(TEXT SHOWN begins)

A: "You’ve designed a city?!"
T: "Yes we did. (laughing…) In three weeks. For a competition. This is where I think of the network. When you say network I can’t help but think a network of memory. For me memory is the key that ties everything together, even the neural network. For me to pull something out of one node in my brain, I need to have the fibers that connect to that one node. It’s all about memory and memory gives it significance. What we did in this city project where we were given a site—an empty bay that they were going to fill in—and we thought first about the history, and memory of cities. We took patterns of cities that we know and evaluated what we know about them. We looked at the history of cities, the memory of cities. I looked at the way that cities have developed over time and typically they develop along a linear path. Someone decides what will be the center of the city, and you take the center and flank it with residential zones and industrial zones. So that becomes the evolutionary cycle of the development of a city—a linear process of development. Invariably what happens is that cities become fragmented into industrial commercial and residential zones. We asked: What if we took that [pattern] and compressed all of them? And compressed that linear evolution down, compressing it in such a way that it creates a new relationship that creates a mixed-used city."
A: "You are changing the relationships between the nodes, then?"
T: "Correct. By compressing it, I am creating a new kind of city pattern but I am allowing the parts and pieces that were linear to overlap. I am creating edges, nodes, centers, but also a rich sense of overlap. The new city then evolved with landmarks and centers. Then I learned something really powerful about the way the Chinese think and the way we think. We as designers, architects, planners have this omniscient point of view of world…that we can create an entire city with a sense of order. The Chinese typically believe the only time that that sort of purity and idealism occur is in the spiritual realm, and that everything else is chaotic and amorphous and episodic. It is a profoundly different way of thinking about the world. So we took that idea and created a series of wholes and complete pieces that are then inter-networked by a system that is not repetitive. We wanted to bring chaos to the order. Here’s the other kind of neural connection that we are going to make with memory: We are going to call this a city of cities because how was I going to generate ‘instant’ history [for the city] in 3 weeks [time he had to design the city for the competition]. So we used models of cities that we know and recognize throughout the world and [the city] will become an amalgam of cities…a city of cities. So we looked at places like Savannah, Chicago, NYC, San Francisco, Boston, Paris and created this hybrid city: http://vimeo.com/54037993. We were yearning to create meaning, we were inventing what we thought would be appropriate. We had to invent a world putting parts and pieces and layers together into a whole. What I find compelling, though in this process, is that the issues of Seven Wonders emerged.”

(TEXT SHOWN ends)
(STORED DATA begins)

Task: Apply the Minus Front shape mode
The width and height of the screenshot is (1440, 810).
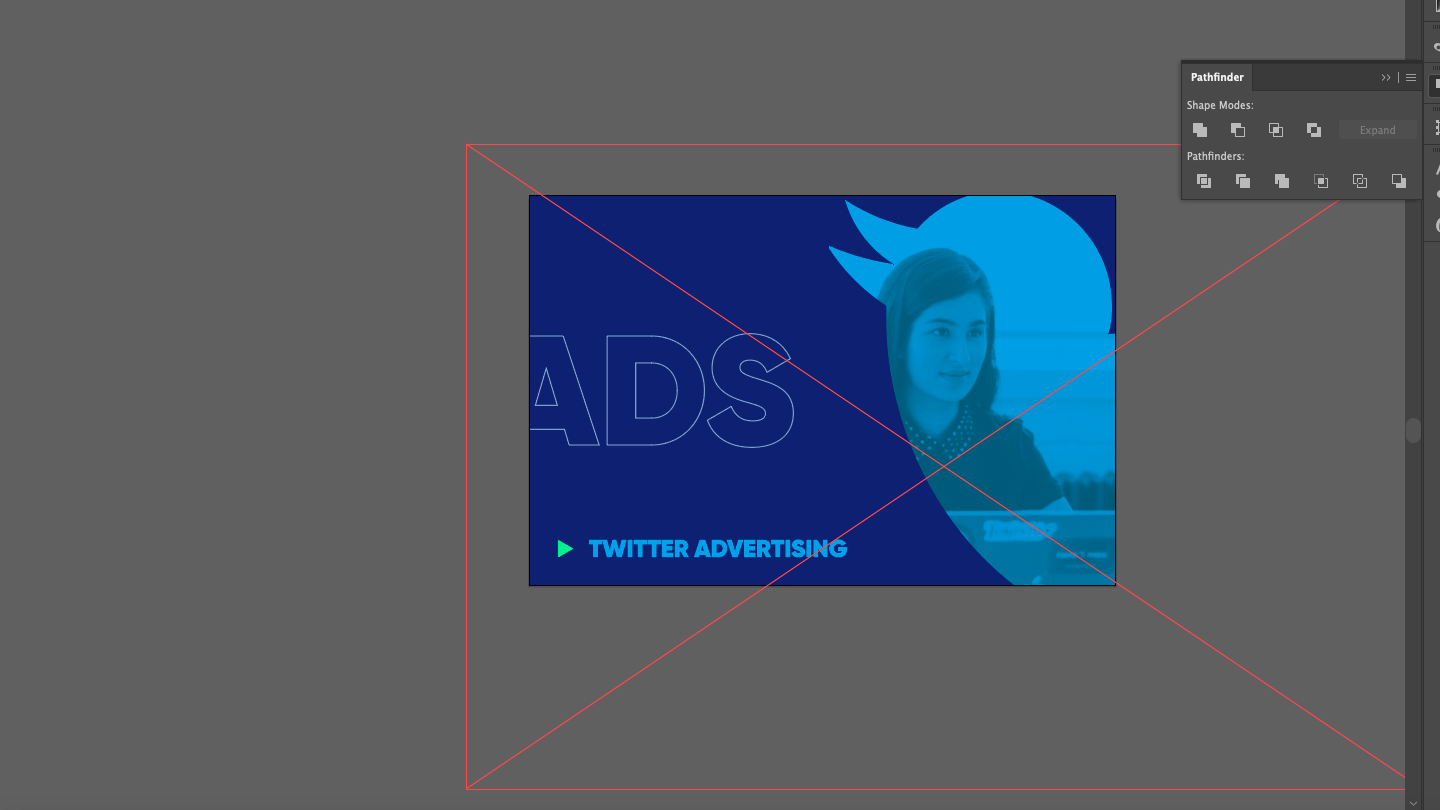Action: (x=1238, y=130)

(STORED DATA ends)

> **REQUIRED ACTIONS**
[1] Answer these questions from the interview on designing a city:
(a) How long did the team have to design the city?
(b) What site were they given for the project?
(c) According to the interview, where do the Chinese typically believe purity and idealism occur?
[2] Carry on the interview on designing a city, beginning after its final sentence.
The lines play no part in this work.

> **ANSWER SECTION**
[1]
(a) Three weeks.
(b) An empty bay that was going to be filled in.
(c) Only in the spiritual realm.

[2]
We finished our conversation then circling back to designing digital architectures for scholarly communication: the very purpose of this Ecology of Networks project. In talking about this project putting diverse minds together to converge over a shared idea (network ecologies), we discussed the creative in(ter)vention that occurs when different minds—with diverse methods, unique vernaculars, and differing experiences—come together. For Turan, this diversity and interdisciplinarity are key to innovative creation: “Juxtaposition is a central part of the spontaneity of creativity.” And that, for him, is required for innovative architectural concepts to emerge. If we see the world differently, we can teach each other to see the world differently. When the literary scholar can converse with the network engineer and the award-winning architect about how they see networks at work in their own work, novel network ecologies emerge.
*Note: A special thanks is due to Lynn Dunn and Bethany Ratcliff of Duda/Paine Architects for all of their assistance.